The focus shifted back to Anna Margaretha and her sisters during the unsettled days of the 1850s. A large proportion of parents in the village became increasingly apprehensive about the safety of the nubile daughters in their families and decided to send them away. Anna Margaretha and Christina, eighteen months older, were of particular concern to their parents and, in 1854, Konrad decided to take them to Victoria as part of the first organised group, totalling about thirty people, to leave Nieder-Weisel for the antipodes.

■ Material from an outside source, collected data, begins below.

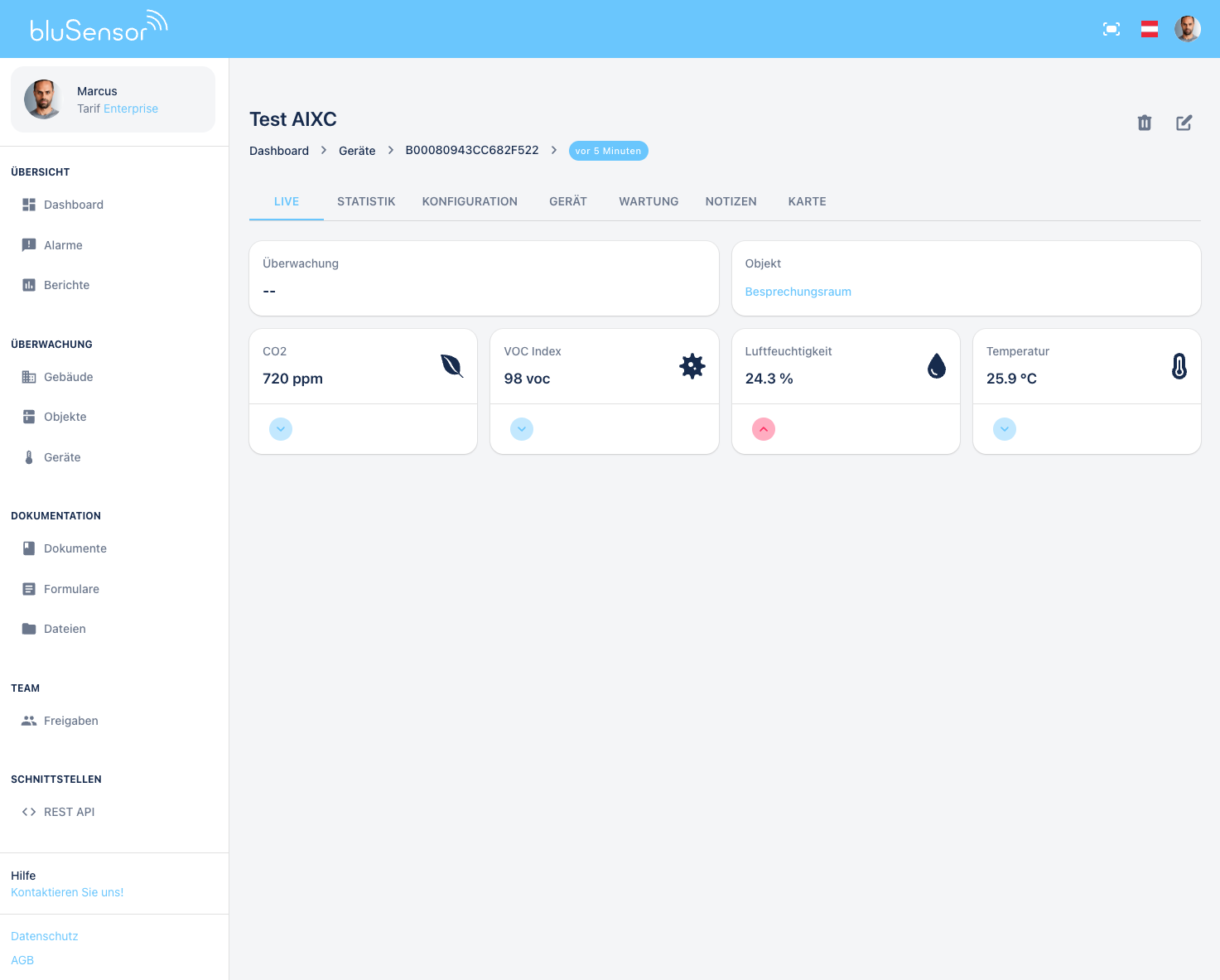Viewport: 1220px width, 980px height.
Task: Open REST API under Schnittstellen
Action: pos(69,811)
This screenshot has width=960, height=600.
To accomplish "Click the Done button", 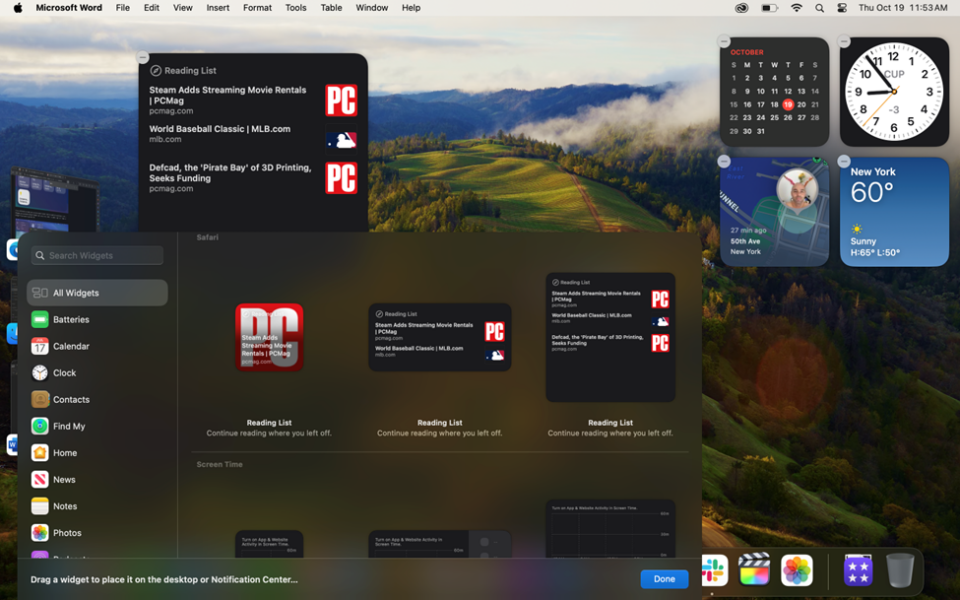I will 664,578.
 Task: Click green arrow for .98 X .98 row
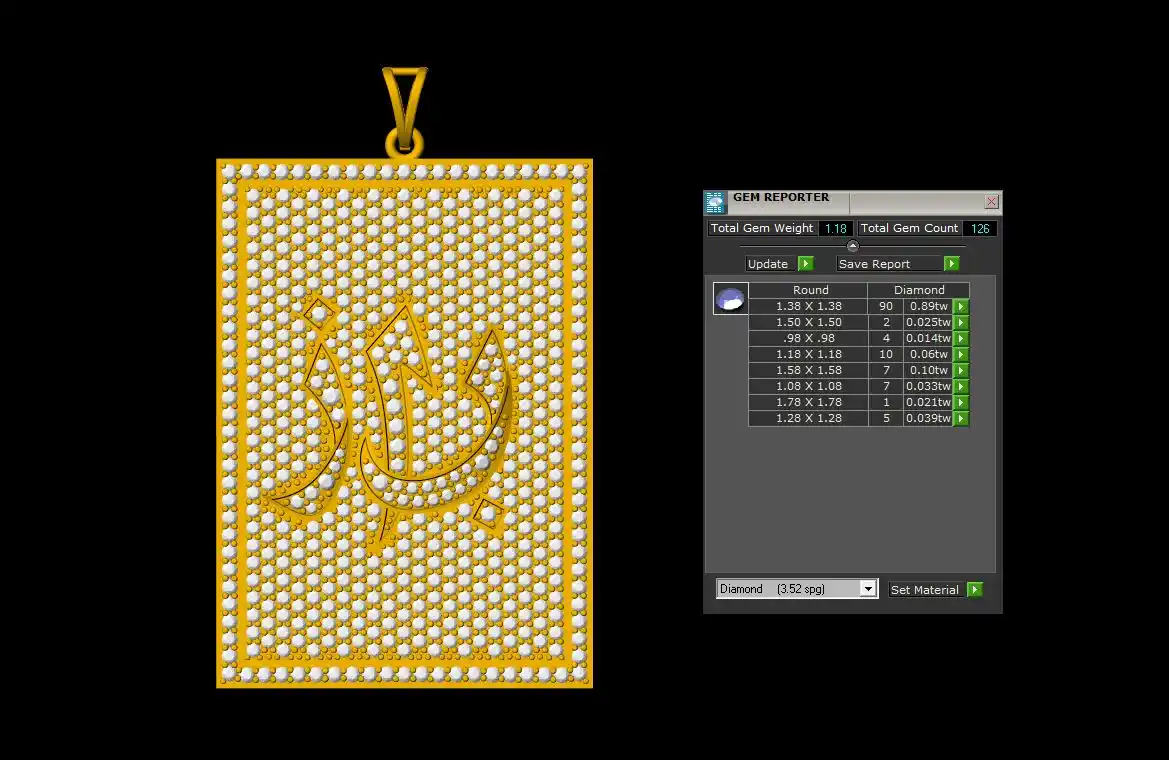click(961, 339)

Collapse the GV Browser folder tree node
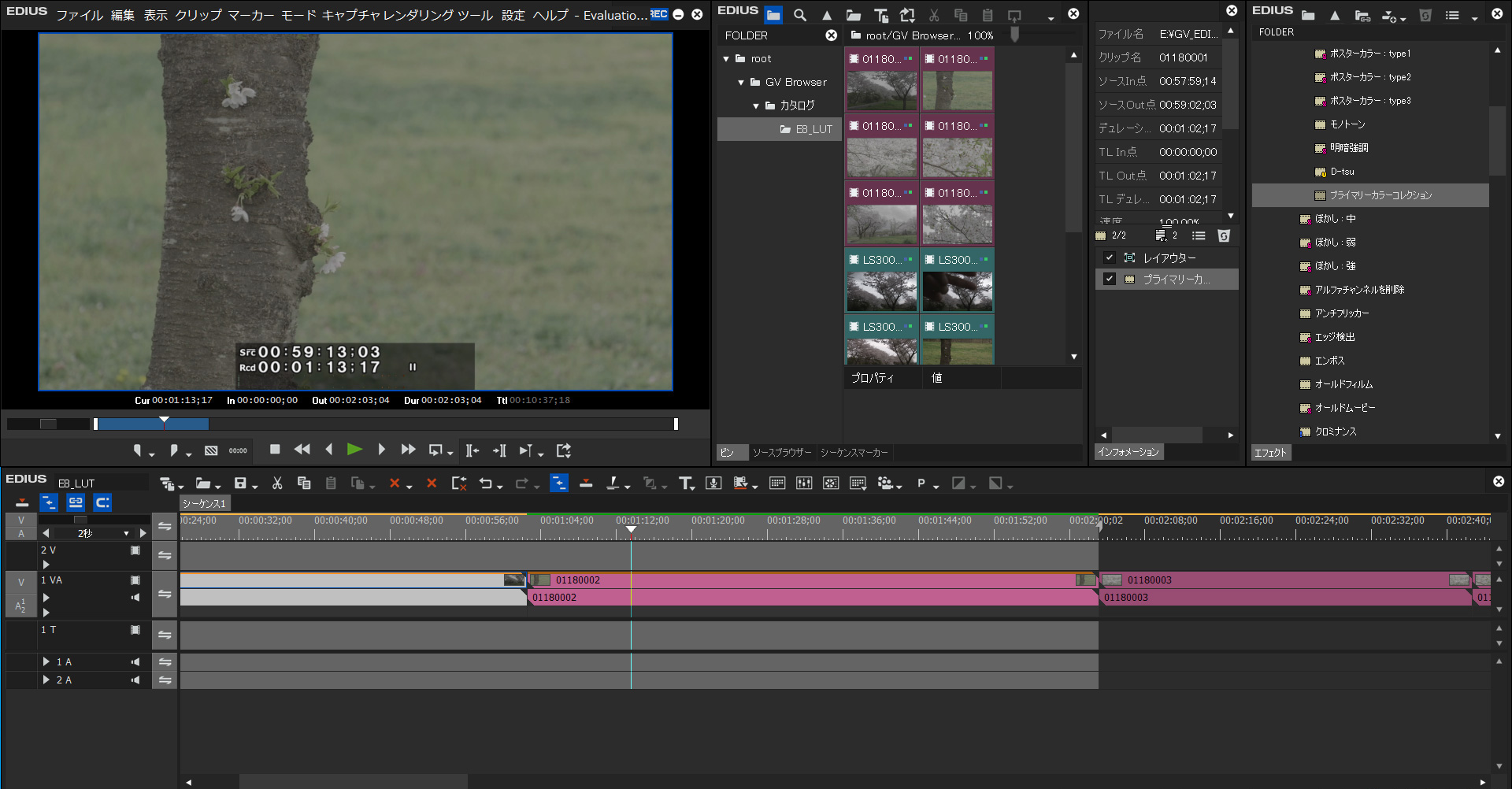click(x=741, y=82)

The group sailed from Liverpool on 28th October 1854 on board “Glenmanna”, which got them to Melbourne on 14th February 1855. They made their way to Ballarat and some, including the Knippers and the Bills, moved on further to the diggings around Ararat. In this bustling township Konrad’s daughters made contact with two brothers who had arrived in the colony a few months earlier; they had been born in England but their parents were from Ostheim, near Nieder-Weisel. Christina made a love match with Heinrich Miechel, the elder brother, while Anna Margaretha and the younger brother Philipp did likewise.

Having achieved his objective, Konrad returned to Germany. A Konrad Bill, 50, was on “Empire of the Sea” when she sailed for Liverpool on 2nd February 1861. In 1866 he was living in Hinterborngasse; he was known as ‘Tambour Bill’.

(Two older daughters confirmed in Nieder-Weisel did not marry there – perhaps they also emigrated).